Die Gründe liegen auf der Hand: nach der Einigung in Brüssel letzten Freitag, das bestehende Hilfsprogramm um weitere vier Monate zu verlängern, durften sich die Beteiligten keinen Fehler mehr erlauben. Die griechische Regierung ist alles andere als erfahren, schon gar nicht um Umgang mit der Bürokratie in Brüssel. Zu fürchten war, dass es erneut zu einem Eklat kommen könnte – und dem galt es vorzubeugen. Nun konnten die Institutionen, also EZB, Eurogruppe und IWF, ein solches Dokument schlechterdings selbst an Stelle Griechenlands verfassen. Es musste von einer Institution kommen, die keine Entscheidungsbefugnis in der Griechenland-Causa hat – und das ist die EU-Kommission. Deren Präsident Juncker hat frühzeitig versucht, zwischen Griechenland und der ehemaligen Troika zu vermitteln, man verstand sich gewissermaßen als Makler der verschiedenden Interessen zwischen Griechenland und seinen Gläubigern. Juncker selbst ist ein Befürworter einer weichen Linie gegen Athen, und es ging um das Schicksal nicht nur Griechenlands, sondern Europas insgesamt, wie Schäuble letzten Freitag noch in Brüssel hatte verlauten lassen. Die EU-Kommission war der ideale Ansprechpartner für eben diese Rettung, der ideale Vermittler zur Vermeidung einer weiteren Krise, die nicht nur für Europa, sondern für die Welt insgesamt weitreichende Auswirkungen hätte haben können.

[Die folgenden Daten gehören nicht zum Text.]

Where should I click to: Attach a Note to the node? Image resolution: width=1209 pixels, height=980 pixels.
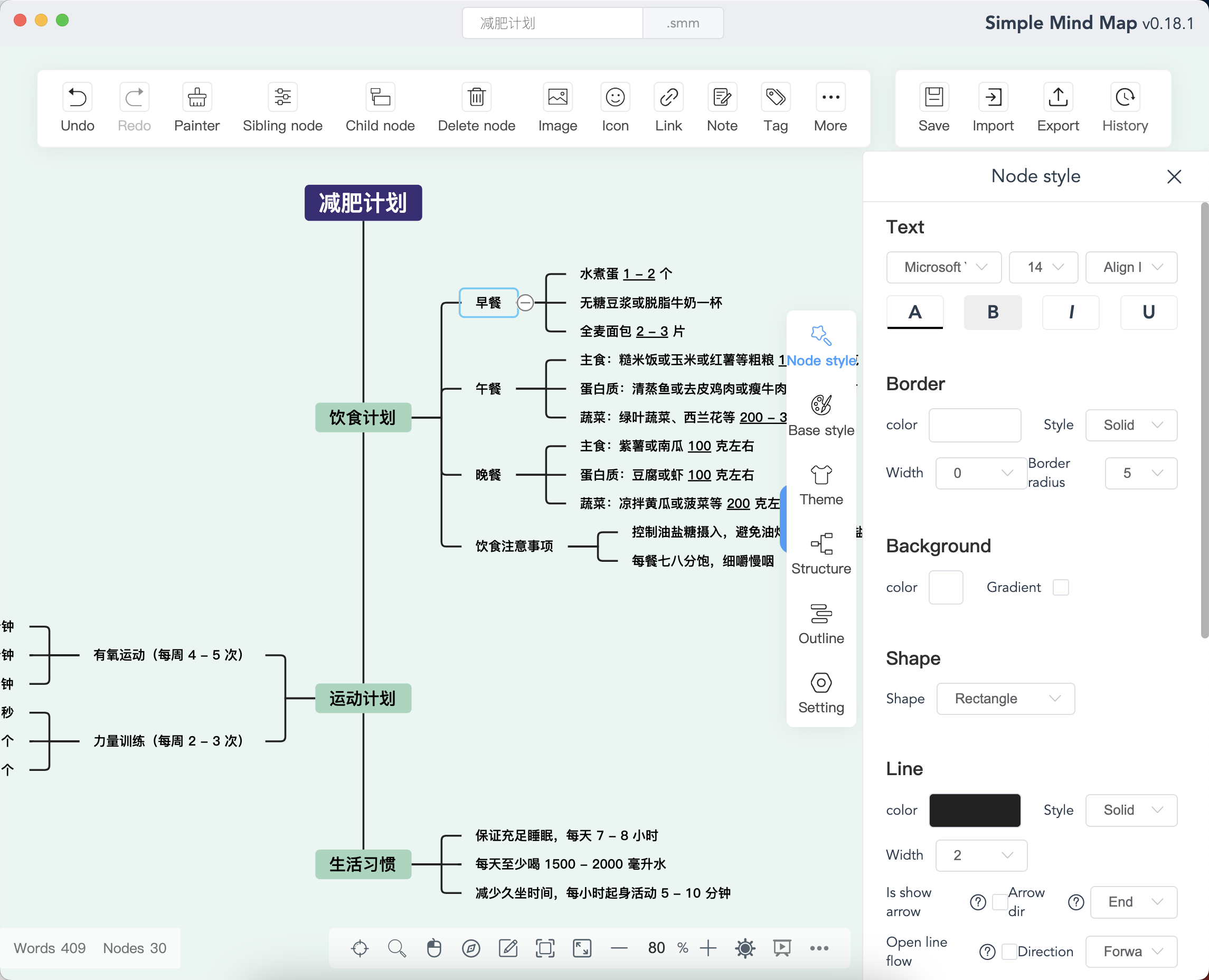(x=721, y=107)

Ist es ein Skandal, wenn die Reformvorschläge nicht von Griechenland, sondern von der EU-Kommission stammen? Vielleicht. Viel interessanter aber ist, dass wir Zeuge einer Posse geworden sind, bei der die Beteiligten kurzzeitig ihren eingeübten Text vergessen haben, wie das Hick-Hack um den angeblich pünktlichen Eingang der Reformvorschläge verdeutlicht. Europa hat es gestern geschafft, sein Schicksal als Komödie zu spielen – die Tragödie folgt dann erst im letzten Akt!